ああ、すごく苦しい。気持ち悪い。おなかの中に吐くものなんてないっていうのに、体が何かを噴き出そうとえずいている……。
無意識に前かがみになる息子の肩に、神が静かに手をかける。
「ミカエル、顔色が良くないぞ。部屋にさがって休むと良い……」
ミカエルは他になす術もなく、口もとを押さえながらうなずいた。天界じゅうに満ちみちる、イエスを賛美する天使の歌が、耳にしつこく絡みつく。
違う。
違う。
本当に賛美されるべきは、人間のためにその身どころか魂さえもなげうった、清く美しく優しいひとは。
(今お前たちが憎んでいる、魔王ルシファーそのひとなんだ……!)
言葉はのどまで出かかって、重いえずきにもつれて消えた。ルシファーに科せられた口づけの余韻が、まだくちびるに残っている。
(誰にも、明かすな)――。
その烙印のような感触が、他ならぬ兄そのひとの望みが、真実を言わせてはくれなかった。

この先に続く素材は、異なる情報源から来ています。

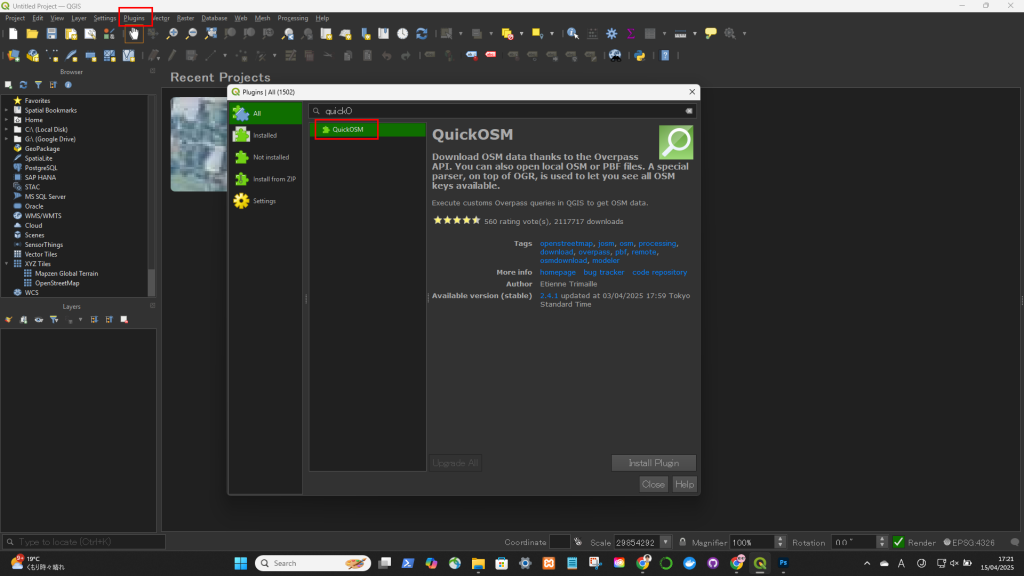Click the Open Project folder icon
Viewport: 1024px width, 576px height.
click(x=32, y=34)
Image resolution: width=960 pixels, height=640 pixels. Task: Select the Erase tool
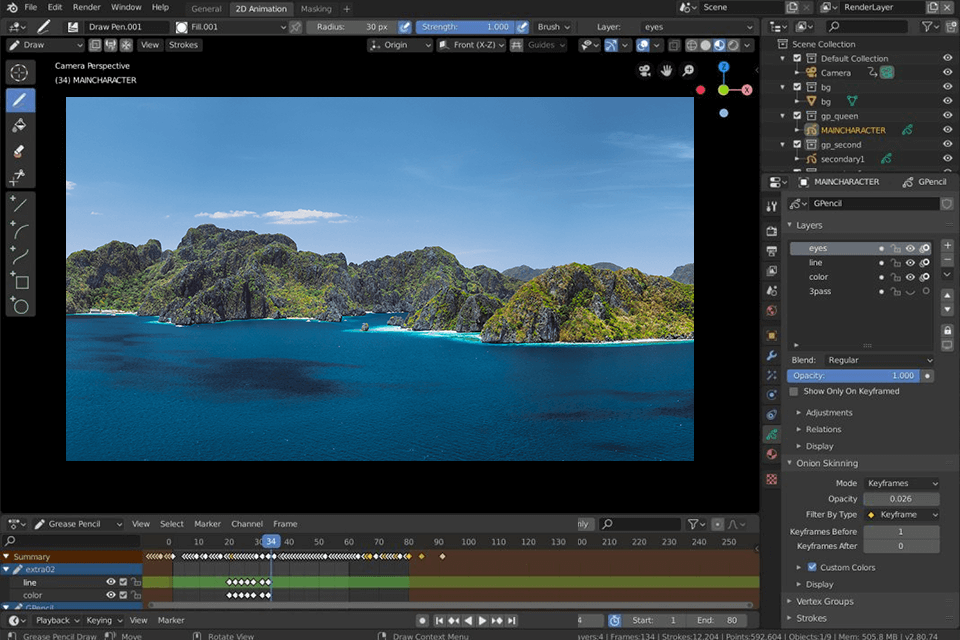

ミカエルはふらつく足取りで、悪夢の中を進むようにくらくらと己の部屋に向かう。部屋に近づけば近づくほど、吐き気はゆっくり収まってゆく。その代わりに、とろりと眠気がせり上がる。まるで何かの病さながら、眠気が意識を覆ってゆく。
部屋に戻った瞬間に、ミカエルは床にがっくり膝をついた。倒れ込むほおに、床が冷たい。
(眠い)
何なんだろう、信じられないくらい眠い。自分の体が、自分のものじゃないみたいだ。
まぶたを無理やり開きつつ、溶けそうに重い体を持ち上げる。何よりの『再会の可能性』に、今さら気がついたのだ。
「……こんなことしてる場合じゃ、ないや。会わなきゃ。にい、さんに……」
今なら、会える。
ぼくは地球も、楽園の場所も知らないけれど。どうにかして、神からそれを聞き出して、楽園で待っていれば、絶対、もう一度、会えるから……。
ミカエルのほおに微笑が浮かぶ。今しも死ぬる者のごとく、ぼんやりとした微笑みが。そしてそのまま、床の上に崩れ落ち、あとはもう何も分からなくなる。
……夢を見た。
淡く桃色に色づいた、もろもろと脆い夢の中で、兄に見えたような気がした。